#### Task 1:
In the Arsani Monastery text, in what year was the monastery's church of Agios Georgios declared officially open?
#### Task 2:
Pick up the Arsani Monastery text after its final sentence and continue it.

Arsani Monastery is located around 15 minutes from Rethymno by car, in the village Pagalochori. It is dedicated to Agios Georgios (Saint George), and although its construction date is unknown, the oldest script that refers to it dates to 1601, when the monastery's church of Agios Georgios was declared officially open.
An inscription on the entrance gate suggests that the monastery's facilities were expanded or renovated in 1645. Historians suggest that the monastery could have been founded sometime during the Middle Byzantine Period, probably by a monk named Arsenios, after whom it was named, although this hasn't been confirmed.
The monastery was abandoned around 1646 due to the Ottoman occupation of the island. During the mid-19th century, the earthquake of 1856 led to the destruction of its cells and the Turks destroyed the rest of the monastery a few years later.
Despite all the attempts to revive the monastery, by the beginning of the 20th century, it was practically deserted, with the exception of the foundation of a school that operated there for a few years. It only started to regain some attention during the 1930s, although the Second World War blocked all restoration plans.

#### Data excerpts:

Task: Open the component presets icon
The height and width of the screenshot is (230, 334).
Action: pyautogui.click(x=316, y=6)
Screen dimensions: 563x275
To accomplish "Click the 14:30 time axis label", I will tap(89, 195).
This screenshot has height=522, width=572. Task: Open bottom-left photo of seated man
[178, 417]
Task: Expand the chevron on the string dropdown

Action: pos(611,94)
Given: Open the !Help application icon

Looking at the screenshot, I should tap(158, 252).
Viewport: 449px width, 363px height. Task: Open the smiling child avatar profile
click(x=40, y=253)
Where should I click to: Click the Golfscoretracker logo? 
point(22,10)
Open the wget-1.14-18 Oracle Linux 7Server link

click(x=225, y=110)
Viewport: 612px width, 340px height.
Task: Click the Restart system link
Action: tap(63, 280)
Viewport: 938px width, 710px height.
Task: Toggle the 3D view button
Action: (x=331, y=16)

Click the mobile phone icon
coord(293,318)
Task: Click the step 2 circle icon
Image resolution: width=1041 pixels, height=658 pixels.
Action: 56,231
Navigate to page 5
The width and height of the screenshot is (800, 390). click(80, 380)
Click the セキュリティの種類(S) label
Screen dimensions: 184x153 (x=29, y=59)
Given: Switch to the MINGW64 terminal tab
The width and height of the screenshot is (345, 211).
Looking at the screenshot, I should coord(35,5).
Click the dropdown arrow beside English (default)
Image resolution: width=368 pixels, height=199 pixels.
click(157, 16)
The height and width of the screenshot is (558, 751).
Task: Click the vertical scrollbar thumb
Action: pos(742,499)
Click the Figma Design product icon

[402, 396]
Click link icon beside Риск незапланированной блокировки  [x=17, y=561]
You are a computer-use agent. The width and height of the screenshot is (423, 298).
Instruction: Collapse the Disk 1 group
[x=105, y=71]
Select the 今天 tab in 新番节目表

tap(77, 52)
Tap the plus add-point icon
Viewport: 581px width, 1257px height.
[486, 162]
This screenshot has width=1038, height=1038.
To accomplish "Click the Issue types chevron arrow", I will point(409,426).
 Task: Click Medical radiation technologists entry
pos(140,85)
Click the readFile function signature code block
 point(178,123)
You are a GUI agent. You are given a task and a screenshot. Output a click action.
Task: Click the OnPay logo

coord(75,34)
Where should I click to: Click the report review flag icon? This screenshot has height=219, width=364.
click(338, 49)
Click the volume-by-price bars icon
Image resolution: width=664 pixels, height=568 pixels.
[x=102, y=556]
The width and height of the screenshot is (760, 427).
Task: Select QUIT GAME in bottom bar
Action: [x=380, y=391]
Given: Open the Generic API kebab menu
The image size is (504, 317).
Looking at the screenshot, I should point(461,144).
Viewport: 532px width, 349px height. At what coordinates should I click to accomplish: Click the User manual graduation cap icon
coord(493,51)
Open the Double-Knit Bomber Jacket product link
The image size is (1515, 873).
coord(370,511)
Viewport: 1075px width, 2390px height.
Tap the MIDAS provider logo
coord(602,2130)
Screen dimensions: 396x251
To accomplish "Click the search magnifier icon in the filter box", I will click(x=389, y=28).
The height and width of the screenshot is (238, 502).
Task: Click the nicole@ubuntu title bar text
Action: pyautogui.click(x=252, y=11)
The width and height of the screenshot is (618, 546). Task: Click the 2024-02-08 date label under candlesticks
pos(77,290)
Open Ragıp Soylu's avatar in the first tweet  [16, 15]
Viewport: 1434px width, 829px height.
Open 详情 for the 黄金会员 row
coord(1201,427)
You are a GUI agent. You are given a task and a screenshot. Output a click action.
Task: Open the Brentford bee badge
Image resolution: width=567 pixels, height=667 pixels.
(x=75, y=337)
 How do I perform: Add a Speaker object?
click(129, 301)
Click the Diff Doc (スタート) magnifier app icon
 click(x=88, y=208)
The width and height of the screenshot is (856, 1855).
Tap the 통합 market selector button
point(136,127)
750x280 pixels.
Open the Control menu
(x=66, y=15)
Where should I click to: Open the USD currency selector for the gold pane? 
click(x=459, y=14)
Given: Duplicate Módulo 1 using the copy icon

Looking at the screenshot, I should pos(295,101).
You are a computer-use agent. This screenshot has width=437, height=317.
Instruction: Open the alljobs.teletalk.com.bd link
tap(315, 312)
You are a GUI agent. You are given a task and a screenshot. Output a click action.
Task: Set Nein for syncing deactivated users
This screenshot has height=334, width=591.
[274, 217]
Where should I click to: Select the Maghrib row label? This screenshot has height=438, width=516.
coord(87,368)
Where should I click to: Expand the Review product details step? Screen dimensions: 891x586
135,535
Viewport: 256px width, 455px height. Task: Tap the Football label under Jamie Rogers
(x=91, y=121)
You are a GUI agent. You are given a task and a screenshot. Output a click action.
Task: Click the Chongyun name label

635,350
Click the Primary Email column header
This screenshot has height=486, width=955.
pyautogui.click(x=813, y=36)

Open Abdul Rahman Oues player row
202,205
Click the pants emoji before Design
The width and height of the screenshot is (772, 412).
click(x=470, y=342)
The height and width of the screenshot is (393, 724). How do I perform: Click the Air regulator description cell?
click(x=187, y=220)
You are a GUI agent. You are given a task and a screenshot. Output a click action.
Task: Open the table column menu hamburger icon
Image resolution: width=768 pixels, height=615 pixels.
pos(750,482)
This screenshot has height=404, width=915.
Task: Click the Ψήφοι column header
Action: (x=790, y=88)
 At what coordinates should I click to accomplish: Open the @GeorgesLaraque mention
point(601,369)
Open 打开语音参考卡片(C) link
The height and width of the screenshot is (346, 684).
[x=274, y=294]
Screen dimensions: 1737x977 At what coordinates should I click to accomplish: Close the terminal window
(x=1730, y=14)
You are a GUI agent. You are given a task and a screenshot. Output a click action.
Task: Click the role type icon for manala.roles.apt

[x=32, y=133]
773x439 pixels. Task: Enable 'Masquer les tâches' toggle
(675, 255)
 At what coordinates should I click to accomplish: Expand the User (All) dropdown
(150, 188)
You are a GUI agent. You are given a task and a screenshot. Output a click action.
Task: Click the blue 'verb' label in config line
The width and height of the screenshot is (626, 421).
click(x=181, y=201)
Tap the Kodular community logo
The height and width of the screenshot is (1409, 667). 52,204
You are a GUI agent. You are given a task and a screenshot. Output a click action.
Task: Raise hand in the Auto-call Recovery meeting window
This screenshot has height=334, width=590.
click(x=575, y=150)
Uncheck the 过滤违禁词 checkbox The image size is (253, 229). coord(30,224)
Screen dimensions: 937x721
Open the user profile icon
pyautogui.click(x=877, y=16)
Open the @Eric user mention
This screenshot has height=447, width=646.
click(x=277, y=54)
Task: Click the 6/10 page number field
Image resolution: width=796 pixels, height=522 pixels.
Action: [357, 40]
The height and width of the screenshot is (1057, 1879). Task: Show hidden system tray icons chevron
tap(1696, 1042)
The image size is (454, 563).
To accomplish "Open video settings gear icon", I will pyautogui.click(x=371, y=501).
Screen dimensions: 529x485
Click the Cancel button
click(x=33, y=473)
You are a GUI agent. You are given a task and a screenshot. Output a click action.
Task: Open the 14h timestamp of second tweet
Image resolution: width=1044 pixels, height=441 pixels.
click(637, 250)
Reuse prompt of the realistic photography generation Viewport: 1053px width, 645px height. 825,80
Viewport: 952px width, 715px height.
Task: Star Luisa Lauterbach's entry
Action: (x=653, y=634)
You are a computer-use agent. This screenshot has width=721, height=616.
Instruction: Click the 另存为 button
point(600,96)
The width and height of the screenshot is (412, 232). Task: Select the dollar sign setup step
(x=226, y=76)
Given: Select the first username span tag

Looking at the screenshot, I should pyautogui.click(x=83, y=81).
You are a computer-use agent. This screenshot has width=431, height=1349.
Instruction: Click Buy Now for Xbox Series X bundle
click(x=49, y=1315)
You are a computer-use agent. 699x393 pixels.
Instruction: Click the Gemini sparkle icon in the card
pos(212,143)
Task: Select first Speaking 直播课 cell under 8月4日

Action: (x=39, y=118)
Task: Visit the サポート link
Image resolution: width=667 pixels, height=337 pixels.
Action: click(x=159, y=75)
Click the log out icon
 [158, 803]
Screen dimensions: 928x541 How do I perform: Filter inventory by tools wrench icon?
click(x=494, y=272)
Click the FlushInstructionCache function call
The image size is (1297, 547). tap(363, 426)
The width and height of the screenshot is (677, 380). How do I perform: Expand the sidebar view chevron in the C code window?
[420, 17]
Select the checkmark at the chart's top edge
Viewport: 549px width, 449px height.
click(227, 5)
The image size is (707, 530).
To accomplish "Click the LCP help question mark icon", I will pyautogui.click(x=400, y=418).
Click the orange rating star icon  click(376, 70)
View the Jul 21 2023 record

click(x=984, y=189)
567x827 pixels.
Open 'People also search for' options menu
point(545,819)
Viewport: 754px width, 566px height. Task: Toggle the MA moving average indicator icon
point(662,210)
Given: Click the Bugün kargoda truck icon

#### Answer box 1:
1601

#### Answer box 2:
Reconstruction works finally started in 1970 and during the late 1980's and early 1990's, the project was considered fully implemented after the embellishment of the church's interior with murals and the establishment of a small ecclesiastical museum.
The museum houses a rich collection of ecclesiastical findings that originate from various monasteries in the region, including icons, books, manuscripts, ecclesiastical clothing, and ornaments.
The most recent addition to the monastery's facilities is a conference center.
Currently, the oldest part of the monastery that retains its original form is the church, which was built in 1888. The icon of Agios Georgios also dates to the 19th century.